The whole mass of human beings now made a rush for the "Criminal Side," where, in order to play at "crimes passionels," a complete arsenal of deadly weapons had been collected. Gallows were suspended from the glass ceiling, ladders led down to bottomless pits, and cannons went off. The company greedily snatched the poisoned viands, and people who didn't even know each other took bites out of the same sandwich.

The supper itself soon followed. Under the fir-trees of the ante-room a buffet was erected, piled with mountains of York hams, cold game-pies, lobster salads, mayonnaise salmon, and every conceivable savoury waiting an assault. The assault when it came was so furious that though the buffet, which was planted against a wall, resisted it, the forest of fir-trees collapsed branches snapped off, trunks cracked, twigs flew about, and among the débris waltzed a crush of laughing, swearing revellers.

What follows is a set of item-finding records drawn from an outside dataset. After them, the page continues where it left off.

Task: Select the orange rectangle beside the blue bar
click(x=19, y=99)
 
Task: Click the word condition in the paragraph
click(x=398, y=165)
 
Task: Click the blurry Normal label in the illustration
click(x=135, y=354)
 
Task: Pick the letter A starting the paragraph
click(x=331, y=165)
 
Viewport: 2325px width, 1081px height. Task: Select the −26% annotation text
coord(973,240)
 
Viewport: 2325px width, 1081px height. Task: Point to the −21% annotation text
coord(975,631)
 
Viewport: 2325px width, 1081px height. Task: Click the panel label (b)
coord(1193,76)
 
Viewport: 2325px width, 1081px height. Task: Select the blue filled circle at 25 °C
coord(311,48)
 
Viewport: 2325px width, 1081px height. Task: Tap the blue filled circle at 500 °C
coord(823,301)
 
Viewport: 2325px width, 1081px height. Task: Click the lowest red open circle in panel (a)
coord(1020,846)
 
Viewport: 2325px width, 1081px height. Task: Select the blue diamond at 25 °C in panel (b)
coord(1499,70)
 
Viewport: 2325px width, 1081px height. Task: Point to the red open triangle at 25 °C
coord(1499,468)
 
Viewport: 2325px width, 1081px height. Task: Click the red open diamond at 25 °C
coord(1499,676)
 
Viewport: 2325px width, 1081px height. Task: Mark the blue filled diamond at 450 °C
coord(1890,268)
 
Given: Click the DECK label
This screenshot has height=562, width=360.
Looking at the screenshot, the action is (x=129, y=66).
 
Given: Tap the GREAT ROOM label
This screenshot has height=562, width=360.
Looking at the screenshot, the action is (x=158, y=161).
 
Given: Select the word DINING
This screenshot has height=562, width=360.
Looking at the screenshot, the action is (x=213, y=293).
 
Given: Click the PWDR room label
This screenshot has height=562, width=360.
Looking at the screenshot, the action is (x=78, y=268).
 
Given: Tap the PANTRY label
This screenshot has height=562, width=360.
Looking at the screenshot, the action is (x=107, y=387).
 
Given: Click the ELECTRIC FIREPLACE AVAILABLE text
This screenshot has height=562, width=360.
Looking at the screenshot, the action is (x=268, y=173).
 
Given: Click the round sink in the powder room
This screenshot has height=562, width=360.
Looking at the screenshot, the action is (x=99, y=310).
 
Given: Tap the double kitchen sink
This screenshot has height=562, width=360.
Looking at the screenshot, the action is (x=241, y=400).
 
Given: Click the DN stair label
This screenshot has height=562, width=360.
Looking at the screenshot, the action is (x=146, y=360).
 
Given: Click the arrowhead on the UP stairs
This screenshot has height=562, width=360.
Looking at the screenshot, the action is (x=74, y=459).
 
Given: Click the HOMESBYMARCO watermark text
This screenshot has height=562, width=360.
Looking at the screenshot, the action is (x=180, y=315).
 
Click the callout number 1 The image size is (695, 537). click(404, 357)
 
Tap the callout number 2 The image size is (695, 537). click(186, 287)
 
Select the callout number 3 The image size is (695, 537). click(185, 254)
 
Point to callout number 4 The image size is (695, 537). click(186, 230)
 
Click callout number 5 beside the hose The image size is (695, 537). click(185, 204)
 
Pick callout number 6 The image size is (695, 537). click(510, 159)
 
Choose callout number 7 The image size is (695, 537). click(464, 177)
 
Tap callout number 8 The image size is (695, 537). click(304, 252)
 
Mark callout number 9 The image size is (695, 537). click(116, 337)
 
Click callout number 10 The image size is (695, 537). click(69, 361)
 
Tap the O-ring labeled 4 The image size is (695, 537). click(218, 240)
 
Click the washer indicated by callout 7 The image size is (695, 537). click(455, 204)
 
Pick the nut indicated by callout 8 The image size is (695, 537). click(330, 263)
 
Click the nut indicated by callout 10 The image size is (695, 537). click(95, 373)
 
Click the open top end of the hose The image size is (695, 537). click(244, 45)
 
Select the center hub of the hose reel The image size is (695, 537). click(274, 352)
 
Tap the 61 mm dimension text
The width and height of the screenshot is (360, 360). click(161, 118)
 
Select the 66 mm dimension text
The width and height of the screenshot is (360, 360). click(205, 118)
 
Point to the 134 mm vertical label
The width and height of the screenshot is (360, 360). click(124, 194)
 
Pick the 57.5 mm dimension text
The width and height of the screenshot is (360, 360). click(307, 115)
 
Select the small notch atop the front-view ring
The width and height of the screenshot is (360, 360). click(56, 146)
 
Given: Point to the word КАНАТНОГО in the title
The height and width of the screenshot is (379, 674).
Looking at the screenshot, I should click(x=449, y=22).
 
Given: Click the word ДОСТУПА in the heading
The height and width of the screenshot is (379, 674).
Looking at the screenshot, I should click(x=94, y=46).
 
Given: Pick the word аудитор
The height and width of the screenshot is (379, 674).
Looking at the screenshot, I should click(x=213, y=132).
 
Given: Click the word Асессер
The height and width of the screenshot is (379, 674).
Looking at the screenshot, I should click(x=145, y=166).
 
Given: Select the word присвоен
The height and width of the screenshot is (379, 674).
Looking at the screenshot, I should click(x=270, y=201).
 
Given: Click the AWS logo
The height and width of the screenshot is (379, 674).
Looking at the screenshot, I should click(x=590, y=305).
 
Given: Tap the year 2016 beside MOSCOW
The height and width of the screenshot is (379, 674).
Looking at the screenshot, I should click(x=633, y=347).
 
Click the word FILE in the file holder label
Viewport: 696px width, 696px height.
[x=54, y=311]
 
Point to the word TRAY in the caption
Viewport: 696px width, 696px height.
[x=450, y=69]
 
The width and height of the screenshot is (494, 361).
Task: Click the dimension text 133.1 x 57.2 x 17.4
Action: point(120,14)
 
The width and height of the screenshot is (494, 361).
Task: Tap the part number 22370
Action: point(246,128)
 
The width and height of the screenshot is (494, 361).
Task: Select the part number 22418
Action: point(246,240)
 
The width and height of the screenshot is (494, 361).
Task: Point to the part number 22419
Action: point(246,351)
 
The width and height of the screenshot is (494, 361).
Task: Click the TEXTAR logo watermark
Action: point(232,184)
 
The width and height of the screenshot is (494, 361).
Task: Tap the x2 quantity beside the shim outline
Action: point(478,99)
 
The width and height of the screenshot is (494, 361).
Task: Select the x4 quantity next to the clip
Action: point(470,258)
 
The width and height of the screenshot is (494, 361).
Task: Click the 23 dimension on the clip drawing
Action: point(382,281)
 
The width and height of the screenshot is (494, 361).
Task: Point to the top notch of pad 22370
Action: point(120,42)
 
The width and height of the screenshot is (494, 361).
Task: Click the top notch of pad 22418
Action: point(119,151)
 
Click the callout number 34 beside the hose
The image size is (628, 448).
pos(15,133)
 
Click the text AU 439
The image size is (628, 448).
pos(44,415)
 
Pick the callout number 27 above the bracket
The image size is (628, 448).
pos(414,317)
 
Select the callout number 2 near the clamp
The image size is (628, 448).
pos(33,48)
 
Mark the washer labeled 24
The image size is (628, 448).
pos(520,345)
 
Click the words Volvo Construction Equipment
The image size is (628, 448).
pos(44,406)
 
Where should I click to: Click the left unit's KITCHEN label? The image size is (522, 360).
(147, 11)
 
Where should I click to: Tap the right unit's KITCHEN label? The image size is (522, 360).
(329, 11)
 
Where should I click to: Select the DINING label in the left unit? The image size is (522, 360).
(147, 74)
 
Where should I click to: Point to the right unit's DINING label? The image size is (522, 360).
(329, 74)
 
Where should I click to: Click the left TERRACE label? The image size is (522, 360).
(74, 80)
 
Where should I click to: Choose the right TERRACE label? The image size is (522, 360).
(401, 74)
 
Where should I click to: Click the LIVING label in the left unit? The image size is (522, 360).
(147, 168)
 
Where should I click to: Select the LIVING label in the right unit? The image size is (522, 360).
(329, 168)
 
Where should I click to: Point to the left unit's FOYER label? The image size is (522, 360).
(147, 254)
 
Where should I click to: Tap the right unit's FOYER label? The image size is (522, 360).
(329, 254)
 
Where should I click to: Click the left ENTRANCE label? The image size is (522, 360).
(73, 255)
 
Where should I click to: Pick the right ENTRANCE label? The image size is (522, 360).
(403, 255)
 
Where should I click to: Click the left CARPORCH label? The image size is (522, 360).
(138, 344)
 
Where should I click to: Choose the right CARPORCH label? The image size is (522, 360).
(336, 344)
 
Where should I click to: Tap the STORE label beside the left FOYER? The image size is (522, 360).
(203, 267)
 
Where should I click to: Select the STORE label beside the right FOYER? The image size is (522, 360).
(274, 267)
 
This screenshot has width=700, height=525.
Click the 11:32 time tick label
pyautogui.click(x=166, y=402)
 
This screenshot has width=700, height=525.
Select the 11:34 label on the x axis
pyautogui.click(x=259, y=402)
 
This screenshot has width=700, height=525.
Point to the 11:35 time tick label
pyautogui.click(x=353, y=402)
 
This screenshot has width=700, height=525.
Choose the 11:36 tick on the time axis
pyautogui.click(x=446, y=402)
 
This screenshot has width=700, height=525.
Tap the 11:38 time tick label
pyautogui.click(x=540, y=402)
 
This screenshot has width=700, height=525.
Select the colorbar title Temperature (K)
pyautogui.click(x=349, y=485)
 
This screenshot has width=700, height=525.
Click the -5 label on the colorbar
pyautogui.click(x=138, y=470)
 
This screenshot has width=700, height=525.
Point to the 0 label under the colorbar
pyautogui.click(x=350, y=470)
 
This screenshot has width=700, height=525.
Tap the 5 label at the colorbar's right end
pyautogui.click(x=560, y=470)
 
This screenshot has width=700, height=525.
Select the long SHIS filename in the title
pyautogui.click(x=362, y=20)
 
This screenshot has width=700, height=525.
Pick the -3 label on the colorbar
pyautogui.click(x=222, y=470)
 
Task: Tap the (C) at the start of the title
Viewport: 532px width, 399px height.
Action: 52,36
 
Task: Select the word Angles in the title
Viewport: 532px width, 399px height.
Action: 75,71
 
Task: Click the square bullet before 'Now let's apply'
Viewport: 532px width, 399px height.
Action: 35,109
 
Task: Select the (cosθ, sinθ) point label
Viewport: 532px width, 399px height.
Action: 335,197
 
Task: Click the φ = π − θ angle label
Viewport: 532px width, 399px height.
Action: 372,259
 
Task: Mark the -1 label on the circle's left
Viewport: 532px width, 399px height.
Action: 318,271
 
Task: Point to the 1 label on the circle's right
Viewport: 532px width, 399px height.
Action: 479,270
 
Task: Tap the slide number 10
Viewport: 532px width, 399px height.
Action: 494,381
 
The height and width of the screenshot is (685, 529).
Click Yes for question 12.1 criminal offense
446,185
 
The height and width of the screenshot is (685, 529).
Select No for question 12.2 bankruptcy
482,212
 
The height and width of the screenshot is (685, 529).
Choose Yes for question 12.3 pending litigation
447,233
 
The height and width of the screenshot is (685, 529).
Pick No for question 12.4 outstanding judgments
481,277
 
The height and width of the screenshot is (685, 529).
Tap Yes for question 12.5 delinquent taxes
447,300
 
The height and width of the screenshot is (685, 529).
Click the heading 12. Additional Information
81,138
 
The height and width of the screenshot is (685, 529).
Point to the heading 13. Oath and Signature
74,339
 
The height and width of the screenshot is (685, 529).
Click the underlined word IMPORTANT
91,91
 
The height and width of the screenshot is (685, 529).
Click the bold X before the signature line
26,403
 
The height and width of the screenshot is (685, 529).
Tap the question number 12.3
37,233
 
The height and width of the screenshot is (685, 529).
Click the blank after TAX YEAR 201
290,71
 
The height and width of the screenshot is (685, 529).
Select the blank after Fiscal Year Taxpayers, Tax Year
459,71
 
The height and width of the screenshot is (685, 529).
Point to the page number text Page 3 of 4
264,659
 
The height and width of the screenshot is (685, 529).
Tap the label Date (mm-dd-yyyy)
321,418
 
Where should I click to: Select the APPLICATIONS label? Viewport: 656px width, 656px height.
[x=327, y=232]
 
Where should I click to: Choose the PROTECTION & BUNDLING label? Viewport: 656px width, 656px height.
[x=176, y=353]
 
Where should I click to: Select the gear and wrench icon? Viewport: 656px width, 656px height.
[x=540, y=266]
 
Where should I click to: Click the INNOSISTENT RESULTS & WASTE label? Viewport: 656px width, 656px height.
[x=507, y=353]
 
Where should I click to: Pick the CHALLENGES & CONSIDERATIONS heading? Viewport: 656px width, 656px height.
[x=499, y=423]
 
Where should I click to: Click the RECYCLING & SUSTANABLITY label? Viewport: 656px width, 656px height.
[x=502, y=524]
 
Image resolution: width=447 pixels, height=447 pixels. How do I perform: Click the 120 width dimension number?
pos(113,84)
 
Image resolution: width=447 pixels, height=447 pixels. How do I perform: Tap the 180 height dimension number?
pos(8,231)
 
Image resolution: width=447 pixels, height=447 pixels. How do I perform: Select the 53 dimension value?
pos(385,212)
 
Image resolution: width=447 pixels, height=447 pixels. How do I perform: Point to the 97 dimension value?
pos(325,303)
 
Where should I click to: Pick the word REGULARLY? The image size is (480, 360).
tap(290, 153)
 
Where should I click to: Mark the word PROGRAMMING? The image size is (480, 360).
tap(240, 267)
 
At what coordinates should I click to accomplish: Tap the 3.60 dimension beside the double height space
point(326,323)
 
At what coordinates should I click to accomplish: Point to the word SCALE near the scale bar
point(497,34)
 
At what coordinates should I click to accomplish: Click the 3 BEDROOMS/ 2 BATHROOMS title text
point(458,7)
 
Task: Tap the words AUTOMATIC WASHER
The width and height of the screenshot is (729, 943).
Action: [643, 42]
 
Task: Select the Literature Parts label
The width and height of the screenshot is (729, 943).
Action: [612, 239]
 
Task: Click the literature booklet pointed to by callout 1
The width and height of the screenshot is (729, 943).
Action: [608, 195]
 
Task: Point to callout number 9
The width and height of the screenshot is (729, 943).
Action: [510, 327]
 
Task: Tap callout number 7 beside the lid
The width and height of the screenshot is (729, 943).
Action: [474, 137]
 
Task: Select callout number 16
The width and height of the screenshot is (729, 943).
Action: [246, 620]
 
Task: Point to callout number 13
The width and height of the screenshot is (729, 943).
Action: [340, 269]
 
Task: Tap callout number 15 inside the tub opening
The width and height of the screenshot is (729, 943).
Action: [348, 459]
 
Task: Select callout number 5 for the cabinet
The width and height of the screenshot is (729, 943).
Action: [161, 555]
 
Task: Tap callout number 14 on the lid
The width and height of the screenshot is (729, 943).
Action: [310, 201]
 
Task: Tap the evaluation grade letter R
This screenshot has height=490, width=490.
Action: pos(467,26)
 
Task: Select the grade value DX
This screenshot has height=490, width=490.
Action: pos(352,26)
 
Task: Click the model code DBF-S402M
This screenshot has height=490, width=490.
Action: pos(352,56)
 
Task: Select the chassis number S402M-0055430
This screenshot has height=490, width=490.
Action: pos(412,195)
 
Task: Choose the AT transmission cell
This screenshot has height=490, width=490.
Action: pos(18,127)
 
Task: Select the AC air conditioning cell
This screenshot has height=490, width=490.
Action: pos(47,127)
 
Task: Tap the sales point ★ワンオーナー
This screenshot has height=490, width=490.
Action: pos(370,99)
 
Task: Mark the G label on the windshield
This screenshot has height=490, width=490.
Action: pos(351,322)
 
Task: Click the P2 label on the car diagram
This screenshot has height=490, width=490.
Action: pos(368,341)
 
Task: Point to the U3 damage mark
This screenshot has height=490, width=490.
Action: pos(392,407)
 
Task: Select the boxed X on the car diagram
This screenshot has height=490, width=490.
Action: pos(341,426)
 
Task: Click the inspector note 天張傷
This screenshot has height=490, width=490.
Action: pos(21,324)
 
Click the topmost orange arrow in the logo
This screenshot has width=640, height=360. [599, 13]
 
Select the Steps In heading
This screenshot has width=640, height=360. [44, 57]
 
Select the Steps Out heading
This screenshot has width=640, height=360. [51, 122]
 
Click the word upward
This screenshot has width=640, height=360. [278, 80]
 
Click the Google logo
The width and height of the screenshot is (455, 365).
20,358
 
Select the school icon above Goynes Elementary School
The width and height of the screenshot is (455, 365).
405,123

Then the brilliant idea occurred to someone to hurl the whole forest downstairs to the next floor. The Chinese lanterns were put out, and soon the uprooted firs were flying over the stairs tree after tree, in spite of the protests of the landlord, who was afraid of his other tenants being disturbed by the noise. The ladies' light dresses were covered with pine-needles, and pine-needles stuck in their hair and necklaces. Everything smelt of Christmas. It was difficult to eat for laughing, and there were not tables and chairs enough to go round. To balance their plates, couples crouched closely together on the stairs, and supplies kept dangling down on them from the buffet above. Some venturesome spirits even climbed the trees and roosted like birds in the branches, while food was handed up to them on the end of forks and walking-sticks by charitable souls.

Lilly, half-dead from laughing, was seated on one of the stairs surrounded by unknown men, all of whom craved to be fed by her. She had never been so happy in her life, and would have liked it to last for ever; her only care was that all the men she was feeding wouldn't get enough.

At the conclusion of the supper came the pièce de résistance in the shape of cream kisses. They were swung through the air hooked to the end of long fishing-rods, and every guest had to try and catch his or her share with the mouth. Hands were forbidden, and those who used them were rapped on the knuckles.

This sport, which at first excited tornadoes of mad glee, had soon to be abandoned, because the whipped cream dropped from its cases on to the ladies' necks and dresses. Lilly's Empire gown got its baptism of cream, and one of the men on his knees kissed away the stains.

When a trumpet sounded, to call the revellers back to the studio, everyone was sorry, especially Lilly.